What you are asked to do:
With pictures left out, set down exactly the lines that begin at the one containing "Viewport: 746px width, 960px height." and end with the last line of the entries below.

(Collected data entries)
'''
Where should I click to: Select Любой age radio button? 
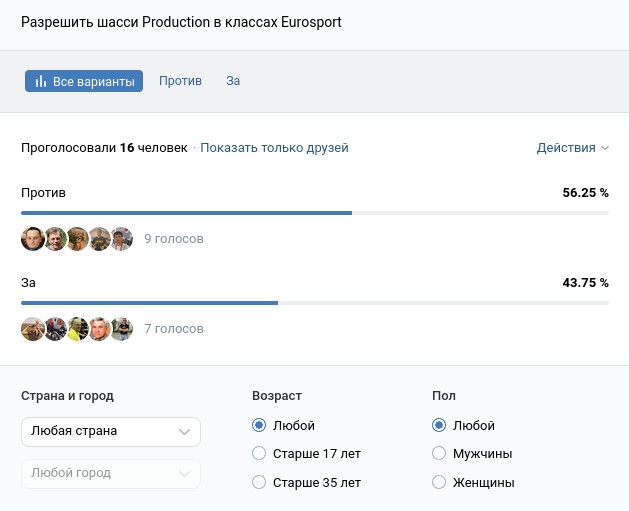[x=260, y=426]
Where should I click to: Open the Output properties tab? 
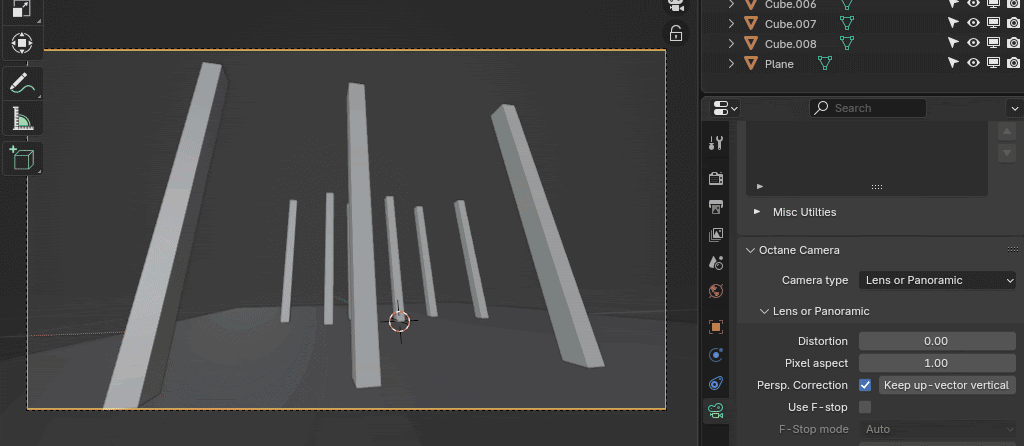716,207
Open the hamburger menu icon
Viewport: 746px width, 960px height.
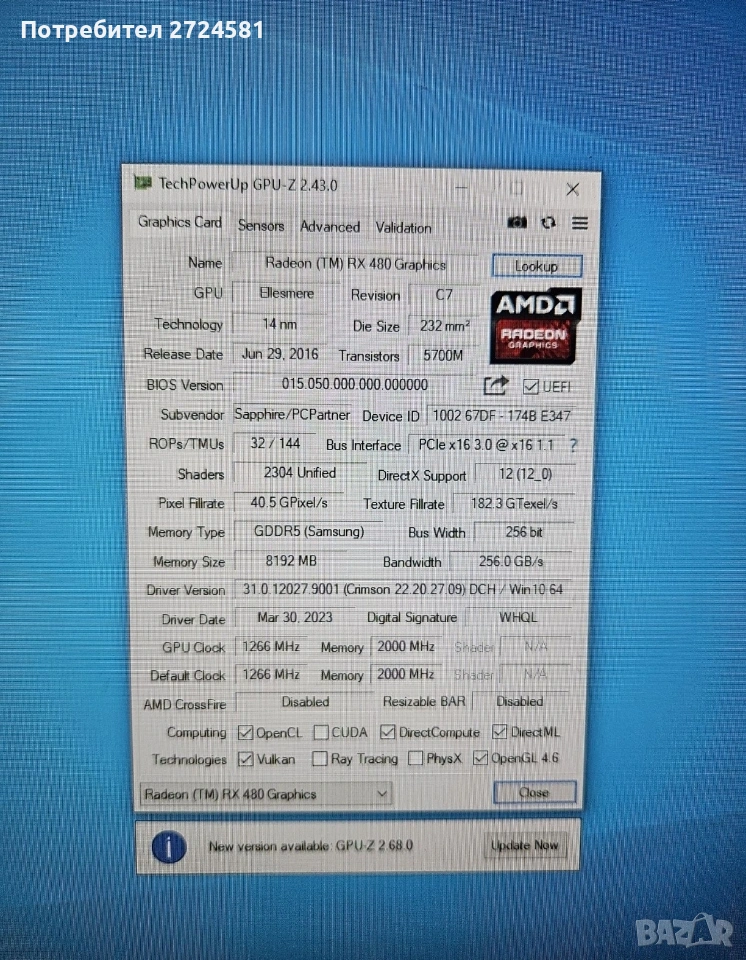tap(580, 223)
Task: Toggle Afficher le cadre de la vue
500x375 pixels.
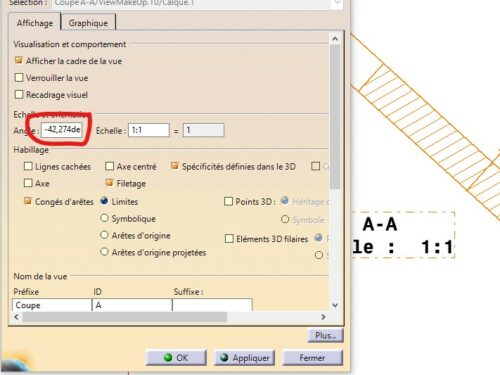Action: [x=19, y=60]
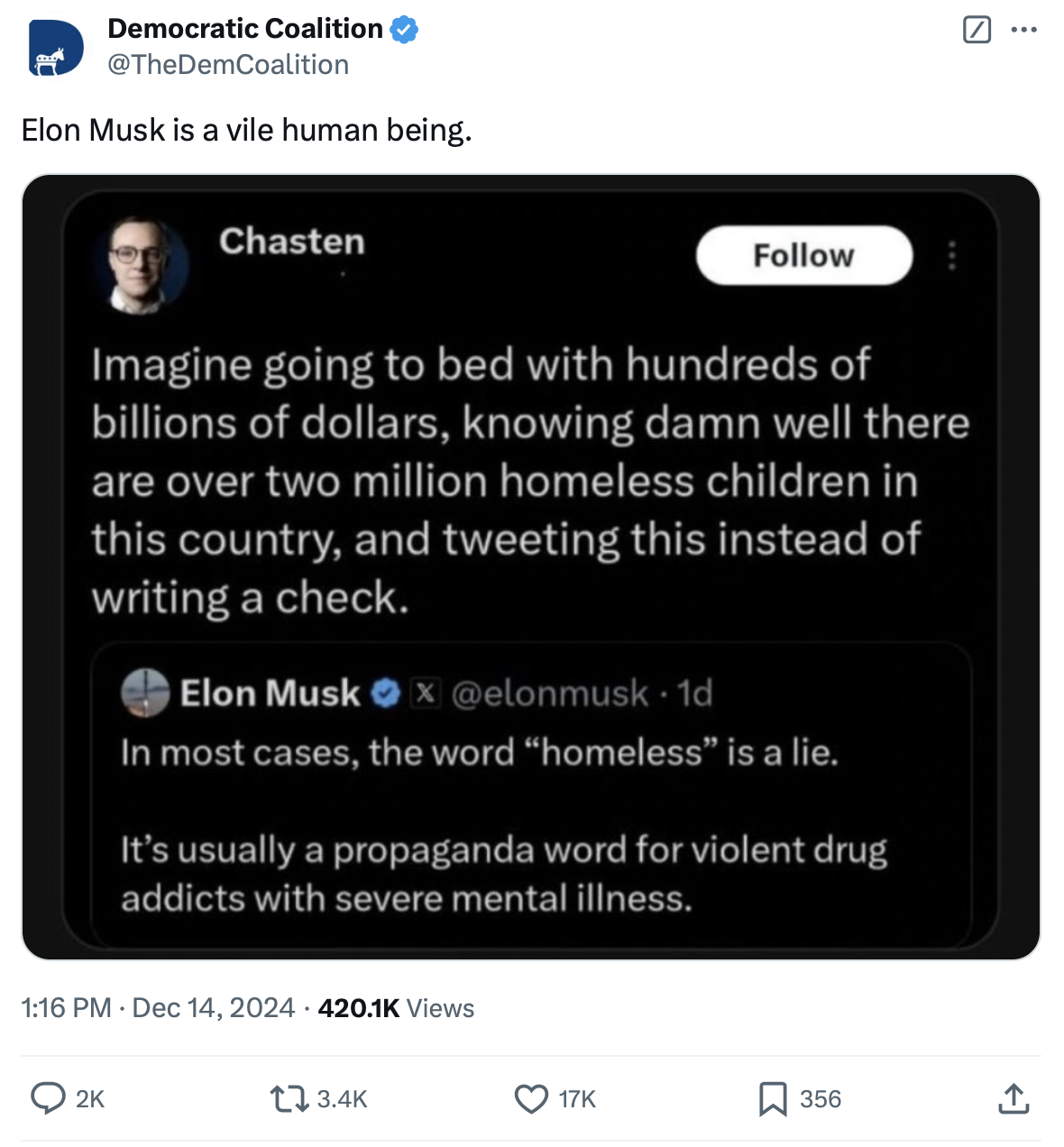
'''
Task output:
Viewport: 746px width, 960px height.
tap(580, 223)
Task: Toggle Afficher le cadre de la vue
500x375 pixels.
Action: [x=19, y=60]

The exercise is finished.